_Goal of the exercise_
Line by line, the entries below are to be reproduced unaltered.

- Opening Delimiter -

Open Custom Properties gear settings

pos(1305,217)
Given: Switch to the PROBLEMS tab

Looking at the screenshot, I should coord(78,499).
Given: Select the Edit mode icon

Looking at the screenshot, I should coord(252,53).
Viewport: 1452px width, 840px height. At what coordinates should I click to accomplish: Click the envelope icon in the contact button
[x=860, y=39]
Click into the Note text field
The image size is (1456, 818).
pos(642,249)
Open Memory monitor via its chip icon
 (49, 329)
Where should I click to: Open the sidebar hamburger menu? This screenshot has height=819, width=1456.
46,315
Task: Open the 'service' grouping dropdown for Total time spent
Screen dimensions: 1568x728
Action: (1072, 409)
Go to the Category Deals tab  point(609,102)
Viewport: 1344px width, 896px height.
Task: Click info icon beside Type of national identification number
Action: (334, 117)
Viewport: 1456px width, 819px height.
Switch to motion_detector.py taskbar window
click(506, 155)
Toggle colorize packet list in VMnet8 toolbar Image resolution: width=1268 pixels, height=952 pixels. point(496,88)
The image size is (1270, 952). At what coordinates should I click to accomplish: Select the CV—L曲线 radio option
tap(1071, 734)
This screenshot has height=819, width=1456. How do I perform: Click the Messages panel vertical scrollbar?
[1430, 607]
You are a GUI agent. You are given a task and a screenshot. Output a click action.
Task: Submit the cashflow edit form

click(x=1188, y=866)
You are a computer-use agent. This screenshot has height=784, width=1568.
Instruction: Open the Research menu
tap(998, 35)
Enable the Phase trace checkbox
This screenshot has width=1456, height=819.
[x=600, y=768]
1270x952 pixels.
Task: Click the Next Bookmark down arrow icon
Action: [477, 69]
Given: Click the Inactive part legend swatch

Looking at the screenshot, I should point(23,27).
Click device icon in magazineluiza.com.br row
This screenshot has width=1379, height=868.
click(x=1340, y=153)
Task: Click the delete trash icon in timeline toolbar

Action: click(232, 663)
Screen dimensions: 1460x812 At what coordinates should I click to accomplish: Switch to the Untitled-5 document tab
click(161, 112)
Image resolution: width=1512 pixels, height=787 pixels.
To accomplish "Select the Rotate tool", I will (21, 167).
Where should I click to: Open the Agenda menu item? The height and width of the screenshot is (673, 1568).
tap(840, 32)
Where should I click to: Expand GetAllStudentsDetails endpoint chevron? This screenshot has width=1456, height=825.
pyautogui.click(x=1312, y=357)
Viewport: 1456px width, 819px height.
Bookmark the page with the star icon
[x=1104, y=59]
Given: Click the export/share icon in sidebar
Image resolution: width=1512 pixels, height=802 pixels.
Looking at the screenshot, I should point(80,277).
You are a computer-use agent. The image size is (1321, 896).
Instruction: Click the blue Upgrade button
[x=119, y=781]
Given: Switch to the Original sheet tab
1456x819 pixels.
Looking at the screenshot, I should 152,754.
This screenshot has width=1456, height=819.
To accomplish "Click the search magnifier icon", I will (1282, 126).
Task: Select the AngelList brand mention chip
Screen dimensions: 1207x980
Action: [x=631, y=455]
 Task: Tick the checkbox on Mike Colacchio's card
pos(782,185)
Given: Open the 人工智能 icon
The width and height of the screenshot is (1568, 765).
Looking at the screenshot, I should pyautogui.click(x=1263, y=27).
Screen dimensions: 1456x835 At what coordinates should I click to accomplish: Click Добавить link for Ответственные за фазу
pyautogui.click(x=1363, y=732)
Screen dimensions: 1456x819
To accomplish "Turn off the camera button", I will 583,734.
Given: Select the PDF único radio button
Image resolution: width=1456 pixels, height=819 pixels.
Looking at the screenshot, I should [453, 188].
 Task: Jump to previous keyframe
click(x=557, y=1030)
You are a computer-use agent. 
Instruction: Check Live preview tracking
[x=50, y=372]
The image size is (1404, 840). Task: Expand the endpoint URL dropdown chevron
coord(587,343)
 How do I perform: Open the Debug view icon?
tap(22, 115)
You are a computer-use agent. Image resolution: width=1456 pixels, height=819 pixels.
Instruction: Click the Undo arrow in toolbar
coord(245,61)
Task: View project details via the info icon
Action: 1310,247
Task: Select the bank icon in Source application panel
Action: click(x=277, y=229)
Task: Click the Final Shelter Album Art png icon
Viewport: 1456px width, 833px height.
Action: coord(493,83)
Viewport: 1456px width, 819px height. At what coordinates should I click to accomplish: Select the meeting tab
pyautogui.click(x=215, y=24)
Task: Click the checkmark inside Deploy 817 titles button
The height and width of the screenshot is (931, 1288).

- Closing Delimiter -

_Answer for the task_
Open Custom Properties gear settings

pos(1305,217)
Given: Switch to the PROBLEMS tab

Looking at the screenshot, I should coord(78,499).
Given: Select the Edit mode icon

Looking at the screenshot, I should coord(252,53).
Viewport: 1452px width, 840px height. At what coordinates should I click to accomplish: Click the envelope icon in the contact button
[x=860, y=39]
Click into the Note text field
The image size is (1456, 818).
pos(642,249)
Open Memory monitor via its chip icon
 (49, 329)
Where should I click to: Open the sidebar hamburger menu? This screenshot has height=819, width=1456.
46,315
Task: Open the 'service' grouping dropdown for Total time spent
Screen dimensions: 1568x728
Action: (1072, 409)
Go to the Category Deals tab  point(609,102)
Viewport: 1344px width, 896px height.
Task: Click info icon beside Type of national identification number
Action: (334, 117)
Viewport: 1456px width, 819px height.
Switch to motion_detector.py taskbar window
click(506, 155)
Toggle colorize packet list in VMnet8 toolbar Image resolution: width=1268 pixels, height=952 pixels. point(496,88)
The image size is (1270, 952). At what coordinates should I click to accomplish: Select the CV—L曲线 radio option
tap(1071, 734)
This screenshot has height=819, width=1456. How do I perform: Click the Messages panel vertical scrollbar?
[1430, 607]
You are a GUI agent. You are given a task and a screenshot. Output a click action.
Task: Submit the cashflow edit form

click(x=1188, y=866)
You are a computer-use agent. This screenshot has height=784, width=1568.
Instruction: Open the Research menu
tap(998, 35)
Enable the Phase trace checkbox
This screenshot has width=1456, height=819.
[x=600, y=768]
1270x952 pixels.
Task: Click the Next Bookmark down arrow icon
Action: [477, 69]
Given: Click the Inactive part legend swatch

Looking at the screenshot, I should point(23,27).
Click device icon in magazineluiza.com.br row
This screenshot has width=1379, height=868.
click(x=1340, y=153)
Task: Click the delete trash icon in timeline toolbar

Action: click(232, 663)
Screen dimensions: 1460x812 At what coordinates should I click to accomplish: Switch to the Untitled-5 document tab
click(161, 112)
Image resolution: width=1512 pixels, height=787 pixels.
To accomplish "Select the Rotate tool", I will (21, 167).
Where should I click to: Open the Agenda menu item? The height and width of the screenshot is (673, 1568).
tap(840, 32)
Where should I click to: Expand GetAllStudentsDetails endpoint chevron? This screenshot has width=1456, height=825.
pyautogui.click(x=1312, y=357)
Viewport: 1456px width, 819px height.
Bookmark the page with the star icon
[x=1104, y=59]
Given: Click the export/share icon in sidebar
Image resolution: width=1512 pixels, height=802 pixels.
Looking at the screenshot, I should point(80,277).
You are a computer-use agent. The image size is (1321, 896).
Instruction: Click the blue Upgrade button
[x=119, y=781]
Given: Switch to the Original sheet tab
1456x819 pixels.
Looking at the screenshot, I should 152,754.
This screenshot has width=1456, height=819.
To accomplish "Click the search magnifier icon", I will (1282, 126).
Task: Select the AngelList brand mention chip
Screen dimensions: 1207x980
Action: [x=631, y=455]
 Task: Tick the checkbox on Mike Colacchio's card
pos(782,185)
Given: Open the 人工智能 icon
The width and height of the screenshot is (1568, 765).
Looking at the screenshot, I should pyautogui.click(x=1263, y=27).
Screen dimensions: 1456x835 At what coordinates should I click to accomplish: Click Добавить link for Ответственные за фазу
pyautogui.click(x=1363, y=732)
Screen dimensions: 1456x819
To accomplish "Turn off the camera button", I will 583,734.
Given: Select the PDF único radio button
Image resolution: width=1456 pixels, height=819 pixels.
Looking at the screenshot, I should [453, 188].
 Task: Jump to previous keyframe
click(x=557, y=1030)
You are a computer-use agent. 
Instruction: Check Live preview tracking
[x=50, y=372]
The image size is (1404, 840). Task: Expand the endpoint URL dropdown chevron
coord(587,343)
 How do I perform: Open the Debug view icon?
tap(22, 115)
You are a computer-use agent. Image resolution: width=1456 pixels, height=819 pixels.
Instruction: Click the Undo arrow in toolbar
coord(245,61)
Task: View project details via the info icon
Action: 1310,247
Task: Select the bank icon in Source application panel
Action: click(x=277, y=229)
Task: Click the Final Shelter Album Art png icon
Viewport: 1456px width, 833px height.
Action: coord(493,83)
Viewport: 1456px width, 819px height. At what coordinates should I click to accomplish: Select the meeting tab
pyautogui.click(x=215, y=24)
Task: Click the checkmark inside Deploy 817 titles button
The height and width of the screenshot is (931, 1288).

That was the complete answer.